◆ **DIE AUFGABE**:
Geben Sie die Zeilen von der Zeile mit „Click the help icon beside Enabling“ bis einschließlich der Zeile mit „Click the voucher“ wortgetreu wieder.

◆ **Daten zu Elementen und Textpositionen**:
☆ ☆ ☆ ☆ ☆ ☆ ☆
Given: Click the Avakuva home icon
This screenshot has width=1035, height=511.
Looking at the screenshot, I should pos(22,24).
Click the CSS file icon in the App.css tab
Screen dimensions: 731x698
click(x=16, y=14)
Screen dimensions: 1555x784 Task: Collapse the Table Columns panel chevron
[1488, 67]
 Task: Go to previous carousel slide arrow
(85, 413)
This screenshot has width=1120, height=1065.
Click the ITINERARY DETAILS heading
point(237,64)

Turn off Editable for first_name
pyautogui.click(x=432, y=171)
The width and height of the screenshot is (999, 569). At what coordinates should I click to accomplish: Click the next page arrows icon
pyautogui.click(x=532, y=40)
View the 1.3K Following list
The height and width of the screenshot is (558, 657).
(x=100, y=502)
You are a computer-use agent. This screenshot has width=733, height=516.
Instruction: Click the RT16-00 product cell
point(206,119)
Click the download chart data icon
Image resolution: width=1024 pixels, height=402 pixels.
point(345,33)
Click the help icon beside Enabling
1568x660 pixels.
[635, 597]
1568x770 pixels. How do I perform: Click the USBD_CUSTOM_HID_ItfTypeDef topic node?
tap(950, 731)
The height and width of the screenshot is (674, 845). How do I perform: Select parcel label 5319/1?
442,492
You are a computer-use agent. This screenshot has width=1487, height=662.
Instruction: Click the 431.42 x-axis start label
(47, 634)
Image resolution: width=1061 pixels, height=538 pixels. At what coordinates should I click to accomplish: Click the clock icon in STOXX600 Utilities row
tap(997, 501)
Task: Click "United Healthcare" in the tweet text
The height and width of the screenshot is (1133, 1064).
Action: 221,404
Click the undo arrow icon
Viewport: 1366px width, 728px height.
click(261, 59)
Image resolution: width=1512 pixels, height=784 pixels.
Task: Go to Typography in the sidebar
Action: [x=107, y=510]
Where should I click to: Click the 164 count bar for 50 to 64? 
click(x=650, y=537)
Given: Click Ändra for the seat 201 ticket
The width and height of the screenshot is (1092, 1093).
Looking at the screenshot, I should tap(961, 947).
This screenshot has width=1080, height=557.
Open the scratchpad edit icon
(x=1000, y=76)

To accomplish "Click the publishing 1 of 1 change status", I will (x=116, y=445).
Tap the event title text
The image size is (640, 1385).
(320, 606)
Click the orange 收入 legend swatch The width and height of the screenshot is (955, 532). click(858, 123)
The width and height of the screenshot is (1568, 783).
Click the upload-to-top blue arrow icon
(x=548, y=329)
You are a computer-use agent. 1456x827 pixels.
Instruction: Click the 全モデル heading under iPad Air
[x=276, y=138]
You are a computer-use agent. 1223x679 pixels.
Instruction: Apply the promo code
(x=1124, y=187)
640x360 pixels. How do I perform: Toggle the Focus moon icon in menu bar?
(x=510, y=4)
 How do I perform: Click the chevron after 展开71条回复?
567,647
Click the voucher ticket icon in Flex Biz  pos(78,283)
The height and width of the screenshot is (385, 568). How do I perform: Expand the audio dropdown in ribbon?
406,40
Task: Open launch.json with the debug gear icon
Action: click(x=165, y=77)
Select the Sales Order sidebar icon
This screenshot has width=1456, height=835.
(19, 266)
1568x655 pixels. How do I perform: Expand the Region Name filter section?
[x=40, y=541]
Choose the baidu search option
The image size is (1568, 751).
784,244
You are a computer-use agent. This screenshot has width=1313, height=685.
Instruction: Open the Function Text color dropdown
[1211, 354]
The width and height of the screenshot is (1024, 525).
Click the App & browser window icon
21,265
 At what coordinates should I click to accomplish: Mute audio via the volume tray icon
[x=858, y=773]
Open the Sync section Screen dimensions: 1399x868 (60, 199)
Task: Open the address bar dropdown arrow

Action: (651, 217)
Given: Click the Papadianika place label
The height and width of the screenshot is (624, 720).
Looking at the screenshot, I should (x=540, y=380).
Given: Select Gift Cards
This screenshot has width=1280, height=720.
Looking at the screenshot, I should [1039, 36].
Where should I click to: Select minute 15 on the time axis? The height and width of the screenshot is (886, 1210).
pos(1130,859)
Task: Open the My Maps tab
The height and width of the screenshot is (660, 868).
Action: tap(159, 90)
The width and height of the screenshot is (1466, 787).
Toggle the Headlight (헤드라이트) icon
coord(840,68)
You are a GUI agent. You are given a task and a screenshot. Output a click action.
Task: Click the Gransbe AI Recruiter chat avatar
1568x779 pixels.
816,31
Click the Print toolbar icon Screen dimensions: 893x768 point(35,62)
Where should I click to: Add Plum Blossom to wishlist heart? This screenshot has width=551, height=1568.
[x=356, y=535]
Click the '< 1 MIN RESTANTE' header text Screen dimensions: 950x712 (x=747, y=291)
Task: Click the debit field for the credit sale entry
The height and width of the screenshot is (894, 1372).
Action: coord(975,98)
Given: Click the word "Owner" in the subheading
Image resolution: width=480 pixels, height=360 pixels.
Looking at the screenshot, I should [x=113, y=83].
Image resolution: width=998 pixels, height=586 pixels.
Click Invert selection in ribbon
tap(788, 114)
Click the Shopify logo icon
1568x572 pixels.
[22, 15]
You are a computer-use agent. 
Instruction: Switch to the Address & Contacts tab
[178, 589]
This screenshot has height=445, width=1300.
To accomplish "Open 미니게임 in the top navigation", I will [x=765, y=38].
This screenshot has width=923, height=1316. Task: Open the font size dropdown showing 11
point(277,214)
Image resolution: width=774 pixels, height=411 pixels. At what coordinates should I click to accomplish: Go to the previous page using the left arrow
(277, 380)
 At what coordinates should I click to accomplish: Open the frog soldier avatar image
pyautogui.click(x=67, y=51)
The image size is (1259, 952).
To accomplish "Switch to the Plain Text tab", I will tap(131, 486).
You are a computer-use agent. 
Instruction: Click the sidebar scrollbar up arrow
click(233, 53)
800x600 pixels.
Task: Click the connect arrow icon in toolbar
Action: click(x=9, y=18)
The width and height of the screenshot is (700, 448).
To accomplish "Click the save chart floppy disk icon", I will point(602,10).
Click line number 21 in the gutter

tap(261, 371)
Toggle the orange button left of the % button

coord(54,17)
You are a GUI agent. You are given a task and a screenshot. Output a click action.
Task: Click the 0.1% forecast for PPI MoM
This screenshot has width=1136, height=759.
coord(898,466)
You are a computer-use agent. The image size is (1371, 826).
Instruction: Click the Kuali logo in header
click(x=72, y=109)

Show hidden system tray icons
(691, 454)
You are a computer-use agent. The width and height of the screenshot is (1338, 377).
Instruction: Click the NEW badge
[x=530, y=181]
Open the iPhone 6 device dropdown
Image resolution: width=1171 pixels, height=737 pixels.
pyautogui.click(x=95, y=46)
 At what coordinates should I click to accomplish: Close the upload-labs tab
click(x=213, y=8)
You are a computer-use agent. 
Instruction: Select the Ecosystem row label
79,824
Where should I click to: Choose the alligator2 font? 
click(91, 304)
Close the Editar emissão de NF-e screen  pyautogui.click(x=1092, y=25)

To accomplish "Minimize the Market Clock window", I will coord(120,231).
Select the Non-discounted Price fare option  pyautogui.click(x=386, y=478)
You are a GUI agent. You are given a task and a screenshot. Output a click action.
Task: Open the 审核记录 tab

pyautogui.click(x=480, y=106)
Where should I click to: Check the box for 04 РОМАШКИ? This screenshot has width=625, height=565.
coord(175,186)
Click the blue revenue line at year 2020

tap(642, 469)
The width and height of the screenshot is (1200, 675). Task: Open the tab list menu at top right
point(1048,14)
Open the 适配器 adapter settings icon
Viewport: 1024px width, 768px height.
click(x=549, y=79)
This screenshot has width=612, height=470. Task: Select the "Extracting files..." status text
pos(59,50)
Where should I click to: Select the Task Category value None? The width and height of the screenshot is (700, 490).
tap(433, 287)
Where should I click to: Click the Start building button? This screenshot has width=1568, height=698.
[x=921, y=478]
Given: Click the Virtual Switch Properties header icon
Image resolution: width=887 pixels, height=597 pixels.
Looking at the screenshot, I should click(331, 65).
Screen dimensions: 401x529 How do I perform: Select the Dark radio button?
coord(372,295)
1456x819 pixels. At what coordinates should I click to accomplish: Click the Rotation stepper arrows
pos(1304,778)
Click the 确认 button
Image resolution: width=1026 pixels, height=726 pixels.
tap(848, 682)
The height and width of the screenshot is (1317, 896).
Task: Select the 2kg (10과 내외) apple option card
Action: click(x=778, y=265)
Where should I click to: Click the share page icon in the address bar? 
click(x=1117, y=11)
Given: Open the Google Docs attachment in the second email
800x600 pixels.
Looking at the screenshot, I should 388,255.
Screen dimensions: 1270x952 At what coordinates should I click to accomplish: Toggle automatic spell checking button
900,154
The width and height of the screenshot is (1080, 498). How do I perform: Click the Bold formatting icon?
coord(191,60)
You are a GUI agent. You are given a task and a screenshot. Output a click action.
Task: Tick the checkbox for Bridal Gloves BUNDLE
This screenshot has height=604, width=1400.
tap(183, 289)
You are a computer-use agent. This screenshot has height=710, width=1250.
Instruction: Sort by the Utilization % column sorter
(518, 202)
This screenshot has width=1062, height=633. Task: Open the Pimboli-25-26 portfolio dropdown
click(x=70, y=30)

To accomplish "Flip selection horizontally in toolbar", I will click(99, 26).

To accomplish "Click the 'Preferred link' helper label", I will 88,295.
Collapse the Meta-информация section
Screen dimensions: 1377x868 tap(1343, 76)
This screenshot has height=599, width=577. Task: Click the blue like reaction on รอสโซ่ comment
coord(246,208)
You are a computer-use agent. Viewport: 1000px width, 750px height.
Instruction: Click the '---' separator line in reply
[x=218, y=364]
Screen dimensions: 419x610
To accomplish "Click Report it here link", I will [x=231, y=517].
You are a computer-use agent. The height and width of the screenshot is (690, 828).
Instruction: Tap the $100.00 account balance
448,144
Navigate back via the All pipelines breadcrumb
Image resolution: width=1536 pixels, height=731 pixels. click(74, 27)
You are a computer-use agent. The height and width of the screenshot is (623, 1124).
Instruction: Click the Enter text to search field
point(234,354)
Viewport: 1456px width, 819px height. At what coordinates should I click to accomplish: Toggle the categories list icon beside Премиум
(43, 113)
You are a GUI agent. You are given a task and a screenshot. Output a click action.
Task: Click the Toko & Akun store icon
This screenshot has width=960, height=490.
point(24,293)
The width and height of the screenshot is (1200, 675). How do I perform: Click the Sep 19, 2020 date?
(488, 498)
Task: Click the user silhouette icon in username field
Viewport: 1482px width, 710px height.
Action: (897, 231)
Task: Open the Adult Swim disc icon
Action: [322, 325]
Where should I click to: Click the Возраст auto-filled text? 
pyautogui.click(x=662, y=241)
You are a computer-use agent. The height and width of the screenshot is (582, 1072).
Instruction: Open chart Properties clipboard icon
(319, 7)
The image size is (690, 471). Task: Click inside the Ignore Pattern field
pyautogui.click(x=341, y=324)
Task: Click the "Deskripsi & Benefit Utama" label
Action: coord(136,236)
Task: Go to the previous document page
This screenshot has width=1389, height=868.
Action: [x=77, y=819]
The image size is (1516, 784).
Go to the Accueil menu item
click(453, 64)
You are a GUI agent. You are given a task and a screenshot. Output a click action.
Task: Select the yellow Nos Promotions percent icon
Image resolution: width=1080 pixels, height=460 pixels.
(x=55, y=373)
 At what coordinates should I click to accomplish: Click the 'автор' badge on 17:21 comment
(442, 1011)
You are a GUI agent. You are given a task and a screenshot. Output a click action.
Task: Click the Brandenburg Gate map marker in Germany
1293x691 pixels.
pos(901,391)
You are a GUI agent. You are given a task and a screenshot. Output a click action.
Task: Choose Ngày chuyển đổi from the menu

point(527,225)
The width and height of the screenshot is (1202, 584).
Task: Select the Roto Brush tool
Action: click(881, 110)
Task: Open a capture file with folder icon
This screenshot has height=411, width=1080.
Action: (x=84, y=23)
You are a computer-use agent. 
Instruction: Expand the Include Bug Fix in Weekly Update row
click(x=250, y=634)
☆ ☆ ☆ ☆ ☆ ☆ ☆
◆ **ANTWORT**:
Click the help icon beside Enabling
1568x660 pixels.
[635, 597]
1568x770 pixels. How do I perform: Click the USBD_CUSTOM_HID_ItfTypeDef topic node?
tap(950, 731)
The height and width of the screenshot is (674, 845). How do I perform: Select parcel label 5319/1?
442,492
You are a computer-use agent. This screenshot has width=1487, height=662.
Instruction: Click the 431.42 x-axis start label
(47, 634)
Image resolution: width=1061 pixels, height=538 pixels. At what coordinates should I click to accomplish: Click the clock icon in STOXX600 Utilities row
tap(997, 501)
Task: Click "United Healthcare" in the tweet text
The height and width of the screenshot is (1133, 1064).
Action: 221,404
Click the undo arrow icon
Viewport: 1366px width, 728px height.
click(261, 59)
Image resolution: width=1512 pixels, height=784 pixels.
Task: Go to Typography in the sidebar
Action: [x=107, y=510]
Where should I click to: Click the 164 count bar for 50 to 64? 
click(x=650, y=537)
Given: Click Ändra for the seat 201 ticket
The width and height of the screenshot is (1092, 1093).
Looking at the screenshot, I should tap(961, 947).
This screenshot has width=1080, height=557.
Open the scratchpad edit icon
(x=1000, y=76)

To accomplish "Click the publishing 1 of 1 change status", I will (x=116, y=445).
Tap the event title text
The image size is (640, 1385).
(320, 606)
Click the orange 收入 legend swatch The width and height of the screenshot is (955, 532). click(858, 123)
The width and height of the screenshot is (1568, 783).
Click the upload-to-top blue arrow icon
(x=548, y=329)
You are a computer-use agent. 1456x827 pixels.
Instruction: Click the 全モデル heading under iPad Air
[x=276, y=138]
You are a computer-use agent. 1223x679 pixels.
Instruction: Apply the promo code
(x=1124, y=187)
640x360 pixels. How do I perform: Toggle the Focus moon icon in menu bar?
(x=510, y=4)
 How do I perform: Click the chevron after 展开71条回复?
567,647
Click the voucher ticket icon in Flex Biz  pos(78,283)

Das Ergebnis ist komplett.